“Sem investimento, não se faz esporte em alto nível”, diz professor sobre Jogos Olímpicos da Juventude

O oitavo lugar do Brasil no quadro de medalhas dos Jogos Olímpicos da Juventude 2014, sediado na cidade de Nanquim, China, não era a principal preocupação, na sexta-feira (22 de agosto), do professor Nelson Todt, da Faculdade de Educação Física da PUCRS. “O que realmente preocupa é a falta de políticas públicas claras para a mudança deste panorama”, afirma.

Desde 16 até 27 de agosto, ocorre este evento internacional esportivo, educacional e cultural para adolescentes na China. Entre os mais de 200 países que estão na disputa, o Brasil contava, até sexta-feira, com três medalhas de ouro, três de prata e uma de bronze.

O torneio, de acordo com o professor que é especializado em Estudos Olímpicos, tem grande importância para consolidação de carreiras esportivas. “As primeiras edições dos Jogos Olímpicos da Juventude já demonstraram que o evento acaba sendo uma ferramenta importante para prospectar futuros atletas na competição maior do calendário Olímpico”, explica.

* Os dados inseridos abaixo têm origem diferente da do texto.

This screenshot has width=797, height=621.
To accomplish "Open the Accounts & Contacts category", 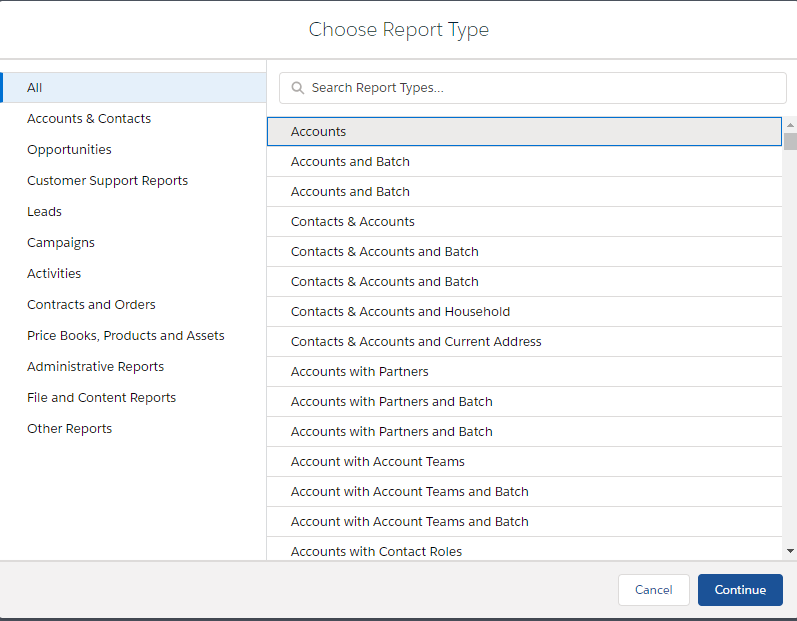I will pos(89,118).
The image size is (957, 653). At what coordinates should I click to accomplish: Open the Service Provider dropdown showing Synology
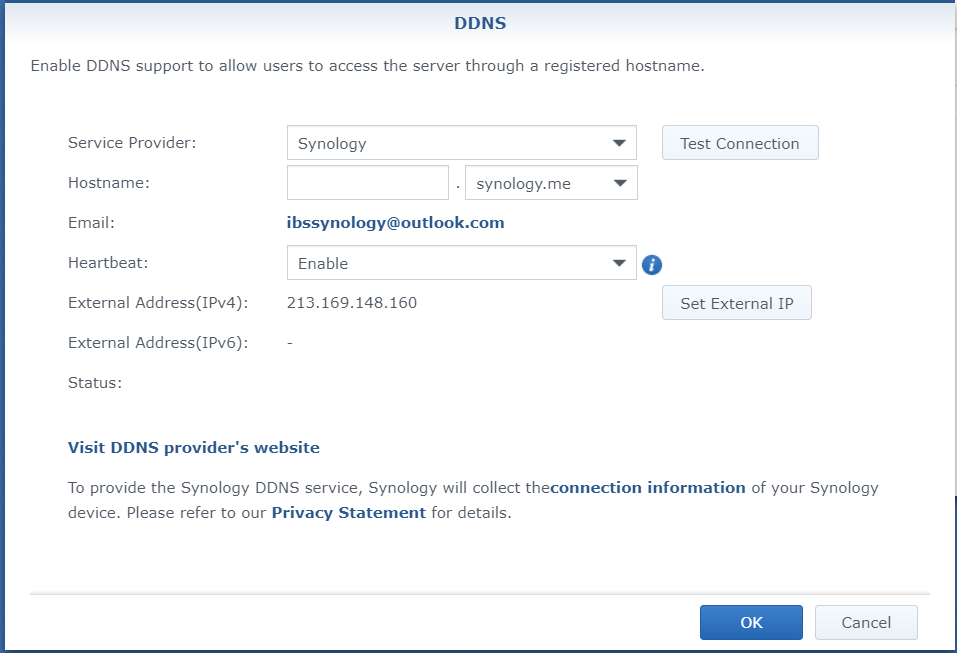click(461, 143)
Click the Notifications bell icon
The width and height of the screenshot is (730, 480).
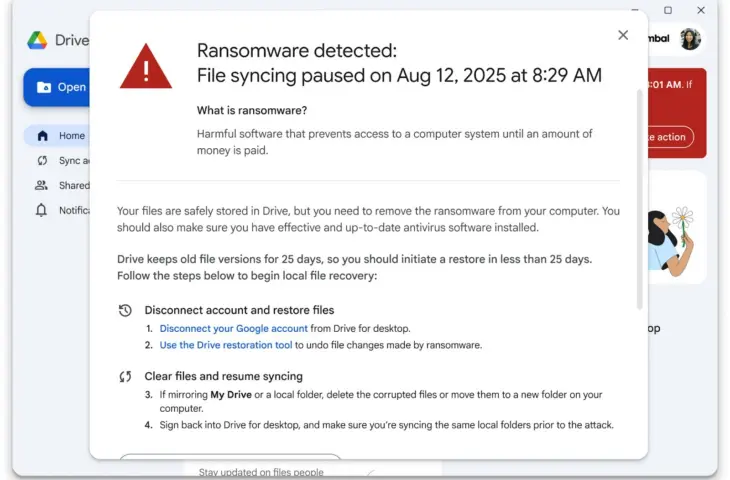tap(42, 210)

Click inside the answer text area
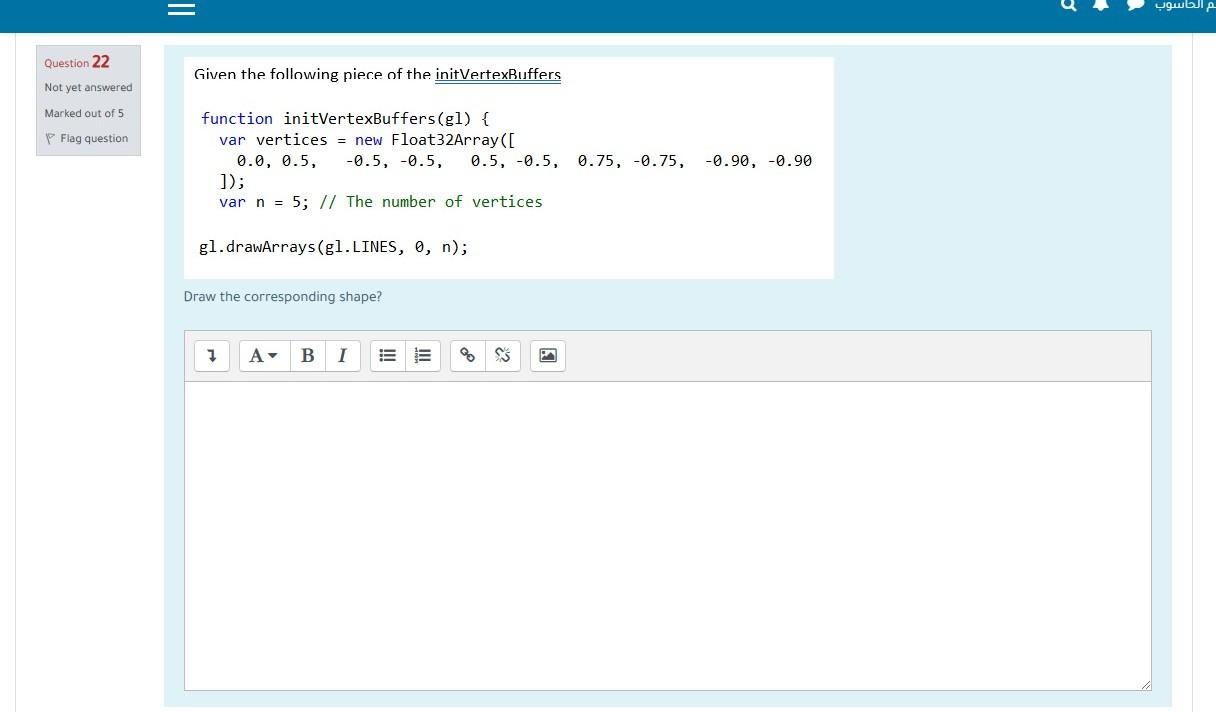click(x=667, y=535)
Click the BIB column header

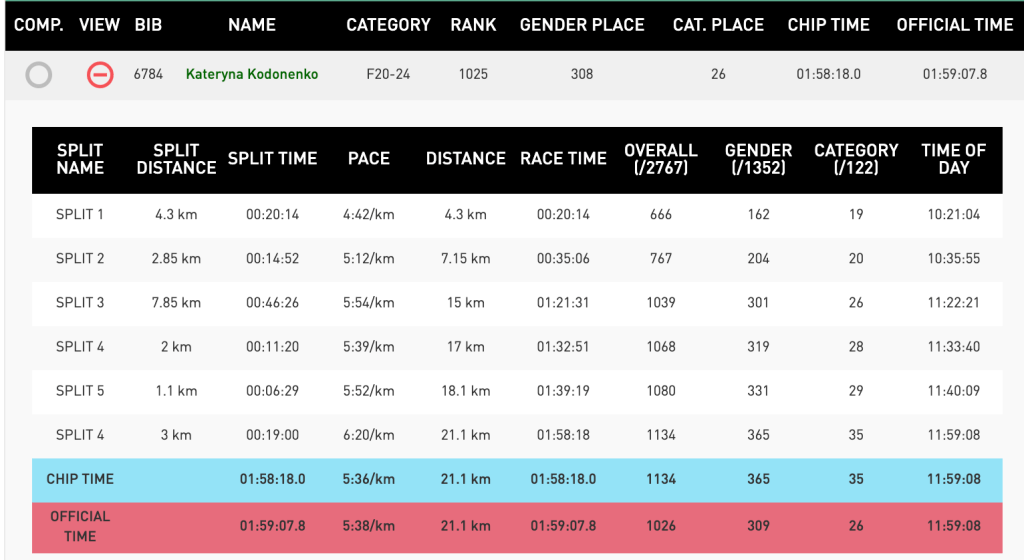148,25
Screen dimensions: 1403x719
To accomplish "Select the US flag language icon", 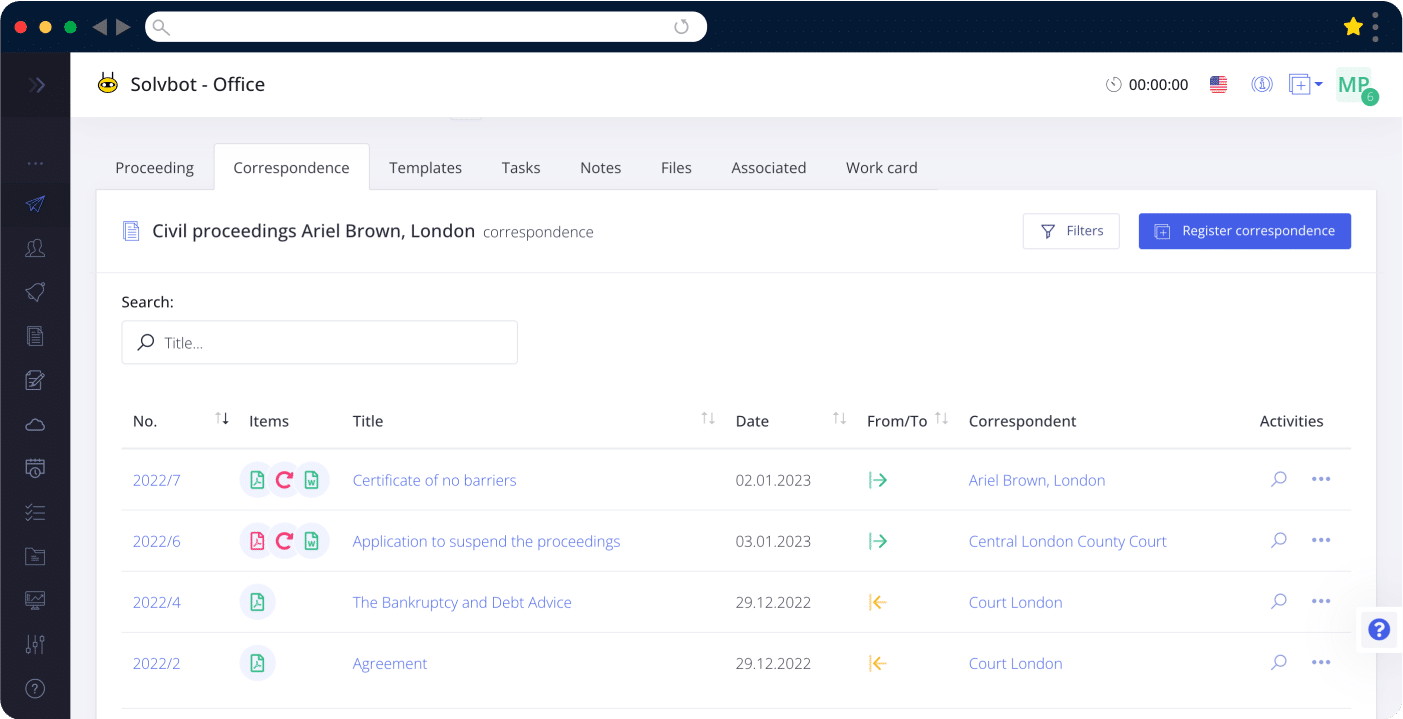I will click(x=1218, y=85).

Todt aponta que a falta de divulgação de eventos como o de Nanquim é considerado um grande problema. Segundo ele, isso “só contribui para o continuísmo da monocultura do esporte, ou seja, o futebol”. Ele entende que isso desestimula a participação de investidores para outras modalidades esportivas. “Sem investimento, não faz esporte em alto nível”, alega.

Ainda a respeito da falta de divulgação para eventos como os Jogos Olímpicos da Juventude, Todt diz que a mídia tem papel fundamental. “É ela que dá visibilidade para quem investe e quem se preocupa com o esporte”, conclui.

Os Jogos Olímpicos da Juventude 2014 podem ser acompanhados ao vivo no site oficial do Comitê Organizador do evento.